Dataset items:
--------------------------------------------------

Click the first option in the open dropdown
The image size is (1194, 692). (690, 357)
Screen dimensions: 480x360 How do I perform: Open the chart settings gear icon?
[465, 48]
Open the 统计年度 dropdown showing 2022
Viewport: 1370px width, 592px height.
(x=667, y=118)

--------------------------------------------------

Exercise instructions
All of the entries must be given again, word for word.

Solution
Click the first option in the open dropdown
The image size is (1194, 692). (690, 357)
Screen dimensions: 480x360 How do I perform: Open the chart settings gear icon?
[465, 48]
Open the 统计年度 dropdown showing 2022
Viewport: 1370px width, 592px height.
(x=667, y=118)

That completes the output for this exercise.